Elementary proof of certain divisor sum idenrity It can be shown, by using the fact that $E_4(z)^2 = E_8(z)$ (where the $E_k$ are Eisenstein series), that $$\sigma_7(n) = \sigma_3(n) + 120\sum_{0 < m < n}\sigma_3(m -n)\sigma_3(n)$$ where $\sigma_k(n) := \sum_{d|n} d^k$. Is there a more elementary proof of this, and is there a simple reason one should expect such identities to hold?
 A: I have asked a question about a different proof of such identities here: Derivation of certain sums "the hard way", but I would say that the non-modular proofs are much less elementary than the modular ones.
To answer your second question, we should expect these identities to hold, because Eisenstein series have the coefficients of the form $\sigma_k(n)$. If you combine this with some properties of modular forms (multiplying a form of weight $k$ and $l$ gives you a form of weight $k+l$ and that the space of mod. forms of given weight has a given dimension), you can see that some identities must arise between them. This is not only the case with the $\sigma_k$, other arithmetic functions also have modular identities.  
The identity you gave above is a perfect example.

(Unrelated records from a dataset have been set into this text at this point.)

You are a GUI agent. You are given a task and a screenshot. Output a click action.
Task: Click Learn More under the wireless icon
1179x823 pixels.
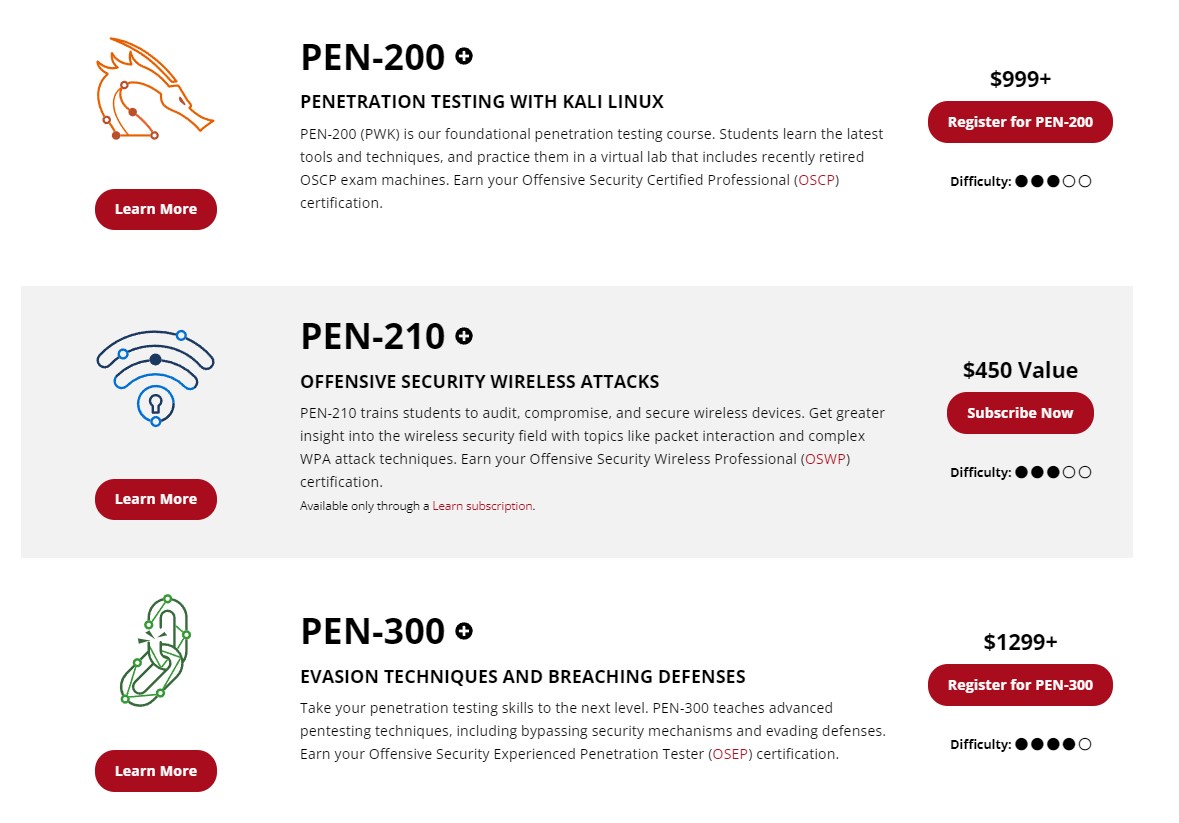(156, 499)
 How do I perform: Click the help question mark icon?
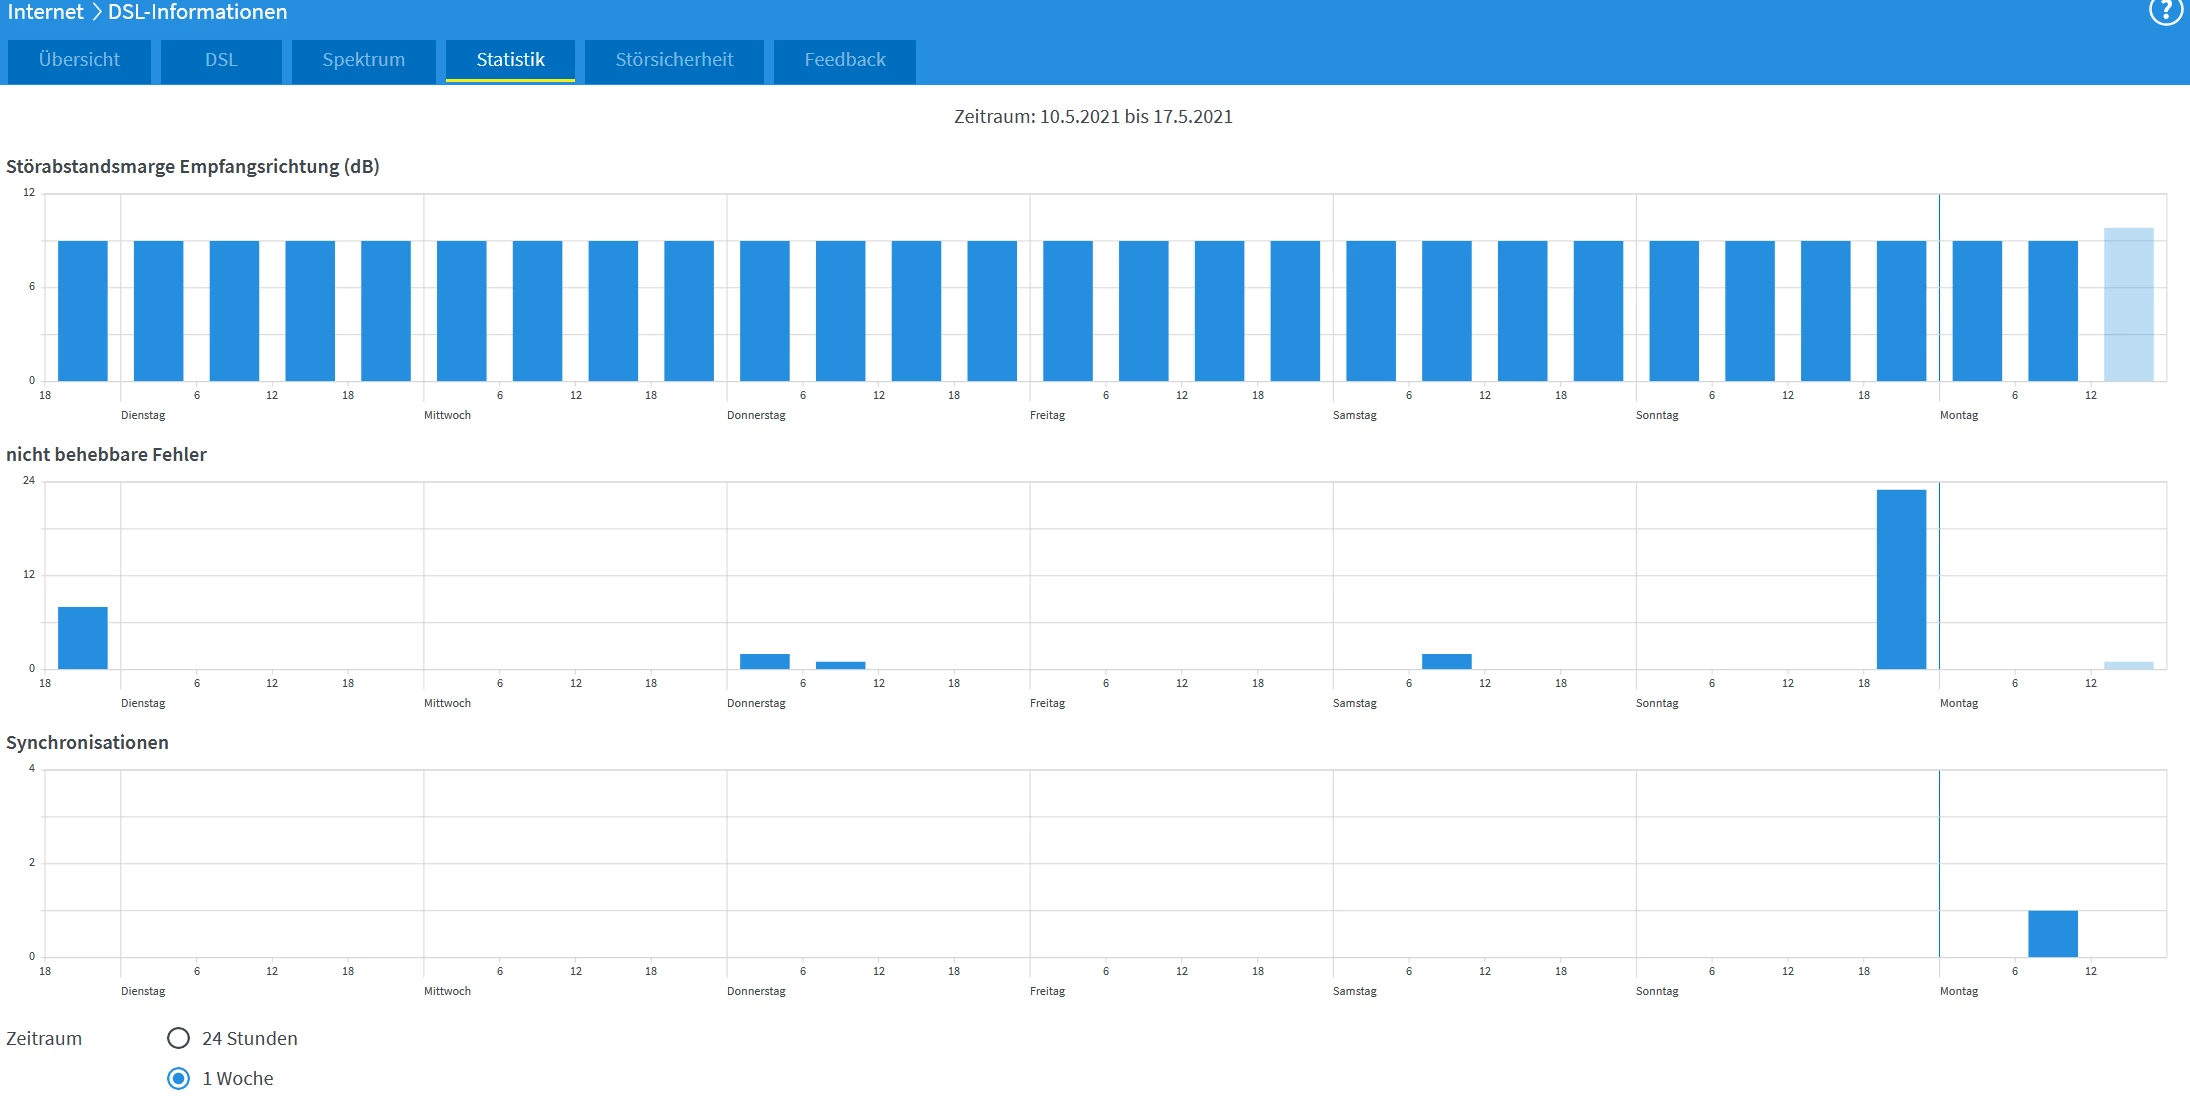[x=2165, y=12]
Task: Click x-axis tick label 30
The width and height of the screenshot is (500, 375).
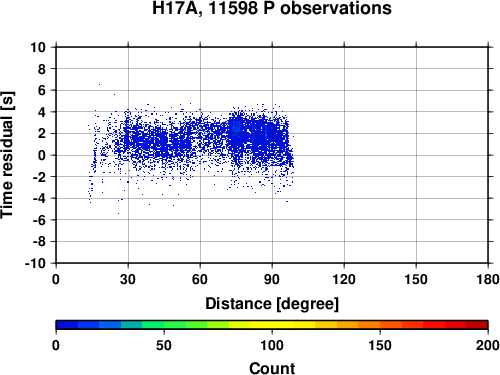Action: (x=128, y=279)
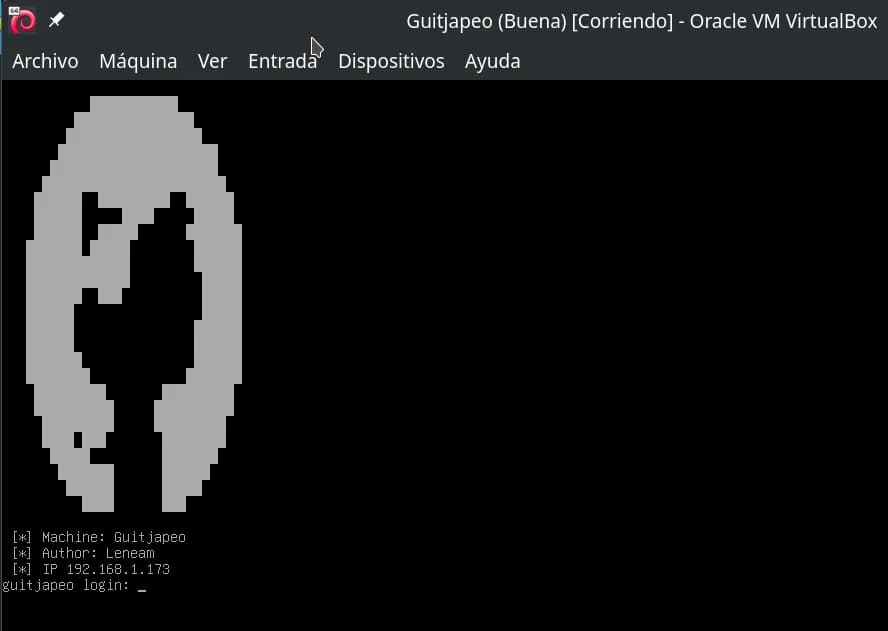Screen dimensions: 888x631
Task: Click the Machine: Guitjapeo line
Action: point(99,537)
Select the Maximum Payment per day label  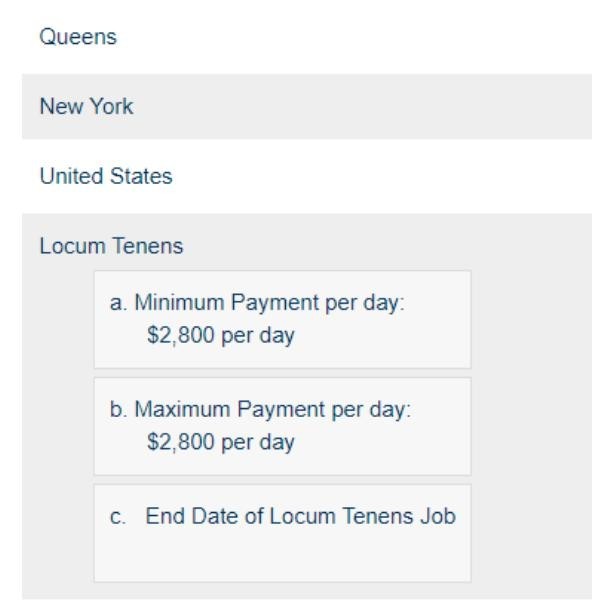(272, 409)
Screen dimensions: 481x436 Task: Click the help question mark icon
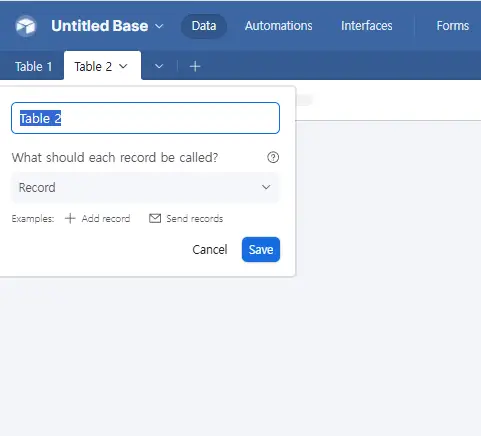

You know, that both $E_4^2$ and $E_8$ are forms of weight 8, but the dimension of $M_8(\Gamma)$ is 1. Thus, one is a multiple of the other (actually, $E_4^2=E_8$) and you have your identity.
A: There is paper that gives a quite complete account of elementary methods for evaluating many kind of sum-of-divisors convolution formulae, including the formula you mention: Huard J.G., Ou Z.M., Spearman B.K. and Williams K.S., ‘Elementary evaluation of certain convolution sums involving divisor functions’, in Number Theory for the Millenium II (A.K. Peters, Natick, MA, 2002), pp. 229–274.